PII detection is not the same as ordinary NER. NER often focuses on names, organisations, and places. PII detection is broader because release review may also need dates, personal codes, addresses, phone numbers, and other sensitive clues.

What we tested

This note compares Presidio and MAPA on legal-domain PII handling. Presidio is useful as a modular integration layer, because it can host Hugging Face recognizers and can also wrap MAPA recognizers. MAPA is useful as an anonymization toolkit with its own detection and replacement logic.

The current local comparison uses the MultiLeg dataset for Estonian (et_multileg.conll), Finnish (fi_multileg.conll), and Latvian (lv_multileg.conll).

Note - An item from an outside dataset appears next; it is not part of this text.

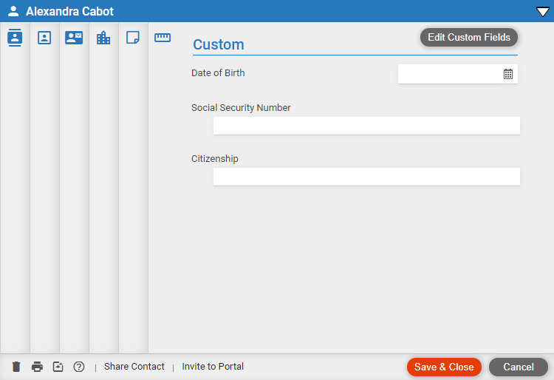Print the contact with the printer icon
554x380 pixels.
(x=37, y=367)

Russian PII results have not yet been added to this note.

Headline comparison

Feature Presidio MAPA Why it matters
Local or self-hosted deployment Both fit archive workflows where sensitive material cannot be sent to external services.
Built-in anonymization or replacement workflow Both can support masking, obfuscation, or replacement rather than simple detection only.
Ready-made visual interface for review and demos - MAPA is easier to show to non-technical users and project stakeholders.
Pluggable recognizers and model routing Presidio is stronger as a framework for swapping in language-specific components.
Easy integration into larger processing pipelines Presidio is easier to embed as a backend service inside broader archive tooling.
Strong fit for anonymization-focused workflows MAPA is more directly centered on end-user anonymization tasks.

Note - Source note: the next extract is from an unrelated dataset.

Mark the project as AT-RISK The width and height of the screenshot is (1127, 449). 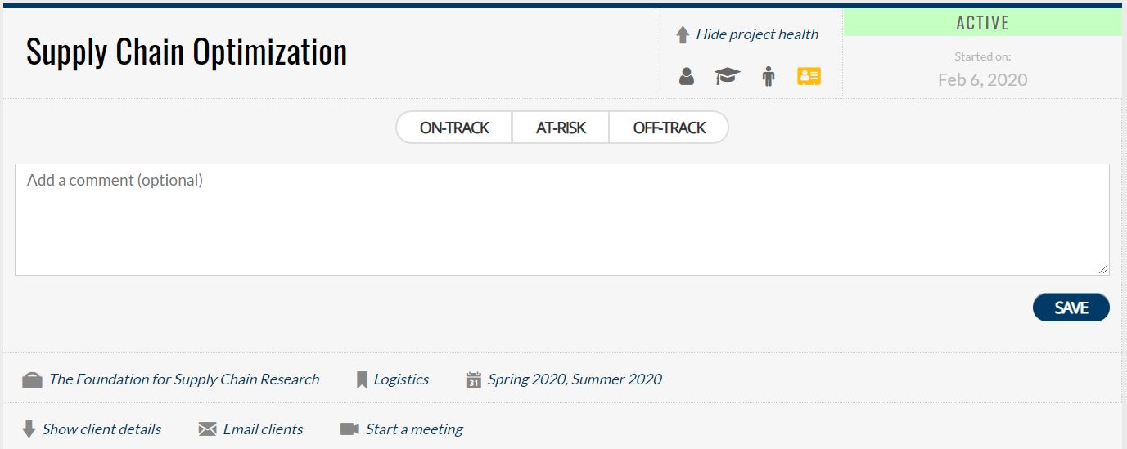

What the tool output looks like

MAPA interface showing multilingual sensitive spans and anonymized replacements

Early interpretation

Presidio is the strongest default recommendation when the goal is to integrate PII detection into a multilingual archive workflow. It is flexible, easier to extend, and better suited to pipeline-style processing where recognizers may change over time.

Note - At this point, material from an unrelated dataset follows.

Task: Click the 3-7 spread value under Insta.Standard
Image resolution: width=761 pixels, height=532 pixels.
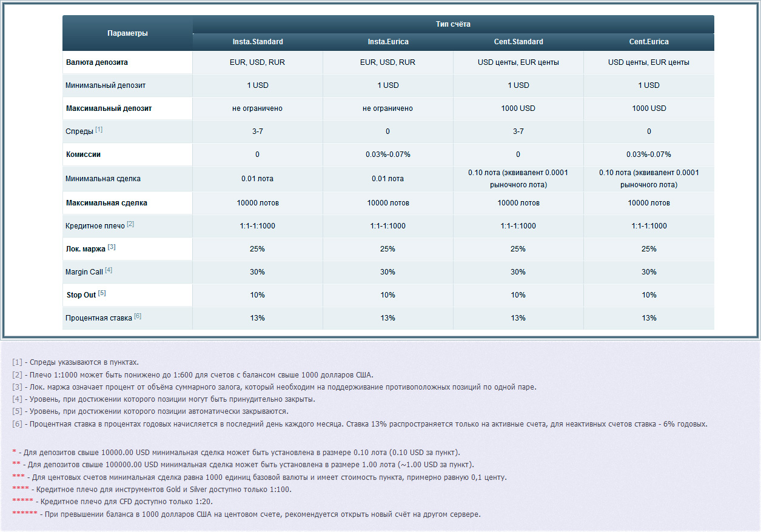Action: click(x=258, y=131)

MAPA should not be dismissed. It is especially useful when the workflow needs a demonstrable anonymization interface, clear replacement behavior, and a tool that non-technical reviewers can inspect directly.

What to update next

The next useful update is to compare anonymized output quality more directly, not only detection coverage. The benchmark should also test how well each approach supports archive-specific review tasks such as masking, replacement consistency, and human validation.